The Court observed that the question of whether the reference was valid involved many complicated factual issues and therefore the matter had to be fully investigated and tried initially by the Industrial Tribunal. The appellant then appealed to this Court. The principal contention raised in the appeal was that the appellant’s action constituted a closure rather than a lockout, and consequently no industrial dispute existed; on that basis the reference was held to be invalid and the Tribunal was deemed to lack jurisdiction to undertake the proposed enquiry. The appellant’s second contention concerned Issue No 1 in the reference, which dealt with the transfer of the appellant’s publication and business. It was argued that, on its face, the transfer was permissible because the appellant was entitled to make such a transfer and the respondents had no right to raise an industrial dispute in respect of it. The third contention submitted that the wording of Issue No 2 indicated that the Government had already determined the question raised by that issue, leaving nothing for the Tribunal to decide. The Court held that if the Industrial Tribunal proceeds to assume jurisdiction over a matter that is not an industrial dispute, that assumption may be successfully challenged before the High Court by a petition for an appropriate writ. The finding on the preliminary issue of whether a party’s action amounts to a lockout or a closure is a finding on a jurisdictional fact. Only when the action is found to be a lockout does the Tribunal acquire jurisdiction to consider the merits of the dispute. As a general rule it is not proper or appropriate to circumvent the initial jurisdiction of a special tribunal over jurisdictional facts by bringing the decision of such a preliminary issue directly before the High Court under its writ jurisdiction. In the present case, it would be idle to contend that Issue No 1, relating to the transfer of business, could not be the subject matter of an industrial dispute. Courts should interpret an order of reference fairly and reasonably rather than in a strictly technical or pedantic manner. When construed in this way and having regard to the content of the dispute covered by Issue No 2, the wording of that issue does not exclude the Tribunal’s jurisdiction to decide whether the appellant’s action amounted to a closure.
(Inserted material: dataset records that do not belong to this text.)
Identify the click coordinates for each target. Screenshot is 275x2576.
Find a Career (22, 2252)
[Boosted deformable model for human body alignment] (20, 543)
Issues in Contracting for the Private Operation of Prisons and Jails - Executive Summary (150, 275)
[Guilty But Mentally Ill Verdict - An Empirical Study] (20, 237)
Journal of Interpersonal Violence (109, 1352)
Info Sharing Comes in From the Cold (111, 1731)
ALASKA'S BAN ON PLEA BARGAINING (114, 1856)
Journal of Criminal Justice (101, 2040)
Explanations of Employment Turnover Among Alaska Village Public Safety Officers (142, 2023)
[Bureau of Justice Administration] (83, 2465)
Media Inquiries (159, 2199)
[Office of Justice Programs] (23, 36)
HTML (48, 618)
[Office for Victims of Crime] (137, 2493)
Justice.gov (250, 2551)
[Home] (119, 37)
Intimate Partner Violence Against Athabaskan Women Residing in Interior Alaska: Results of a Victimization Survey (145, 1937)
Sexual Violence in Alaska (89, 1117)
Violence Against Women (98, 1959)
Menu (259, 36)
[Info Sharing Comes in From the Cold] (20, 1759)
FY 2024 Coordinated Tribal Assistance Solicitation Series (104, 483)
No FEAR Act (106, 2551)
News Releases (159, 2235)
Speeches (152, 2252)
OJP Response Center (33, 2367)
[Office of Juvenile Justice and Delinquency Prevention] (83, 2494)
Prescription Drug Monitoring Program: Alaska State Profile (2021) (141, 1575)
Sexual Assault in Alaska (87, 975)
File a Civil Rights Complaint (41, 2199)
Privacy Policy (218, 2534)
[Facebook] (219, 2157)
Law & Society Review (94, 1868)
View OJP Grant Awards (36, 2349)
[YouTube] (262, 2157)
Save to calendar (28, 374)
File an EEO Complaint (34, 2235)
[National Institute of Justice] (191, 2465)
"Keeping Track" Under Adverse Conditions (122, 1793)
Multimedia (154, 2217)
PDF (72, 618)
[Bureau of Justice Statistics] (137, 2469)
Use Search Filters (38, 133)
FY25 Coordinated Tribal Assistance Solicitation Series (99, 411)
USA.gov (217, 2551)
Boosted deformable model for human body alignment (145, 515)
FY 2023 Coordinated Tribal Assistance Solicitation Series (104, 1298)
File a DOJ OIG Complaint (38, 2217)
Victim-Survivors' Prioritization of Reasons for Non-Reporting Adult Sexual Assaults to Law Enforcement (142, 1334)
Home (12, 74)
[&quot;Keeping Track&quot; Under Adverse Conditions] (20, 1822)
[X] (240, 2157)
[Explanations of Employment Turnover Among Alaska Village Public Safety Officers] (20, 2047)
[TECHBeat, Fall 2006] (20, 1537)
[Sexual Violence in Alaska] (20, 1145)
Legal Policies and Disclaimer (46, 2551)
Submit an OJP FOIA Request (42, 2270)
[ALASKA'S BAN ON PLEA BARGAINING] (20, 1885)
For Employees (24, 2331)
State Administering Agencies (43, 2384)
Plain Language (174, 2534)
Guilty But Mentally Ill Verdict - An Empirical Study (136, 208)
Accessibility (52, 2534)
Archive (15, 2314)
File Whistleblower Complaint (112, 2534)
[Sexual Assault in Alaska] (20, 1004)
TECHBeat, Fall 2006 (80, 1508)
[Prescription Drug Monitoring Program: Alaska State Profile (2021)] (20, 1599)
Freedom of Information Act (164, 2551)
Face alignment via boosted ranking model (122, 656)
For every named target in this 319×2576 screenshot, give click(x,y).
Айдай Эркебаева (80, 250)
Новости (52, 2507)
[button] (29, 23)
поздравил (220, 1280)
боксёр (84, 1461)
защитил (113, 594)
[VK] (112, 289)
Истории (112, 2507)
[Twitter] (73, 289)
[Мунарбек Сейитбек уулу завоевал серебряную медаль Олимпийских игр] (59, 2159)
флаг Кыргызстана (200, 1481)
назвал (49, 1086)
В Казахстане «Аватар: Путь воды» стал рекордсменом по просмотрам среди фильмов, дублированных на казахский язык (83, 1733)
The judgment was filed under civil appellate jurisdiction as Civil Appeals Nos. 574 and 575 of 1961, filed by special leave against the judgment and order dated 13 October 1959 of the Madras High Court in writ Appeals Nos. 73 and 85 of 1959. Counsel for the appellants were A. V. Viswanatha Sastri, R. Ganapathy Iyer and G. Gopalakrishnan. Counsel for respondents 1 and 2 were M. K. Ramamurthy, B. K. Garg and T. S. Vankataraman, while counsel for respondent 4 were A. Ranganathan Chetty and A. V. Rangam. The judgment was dated 2 August 1962 and delivered by Justice Gajendragadkar. The Court noted that on 30 April 1959 the Madras Government had referred the matter to the Industrial Tribunal, Madras.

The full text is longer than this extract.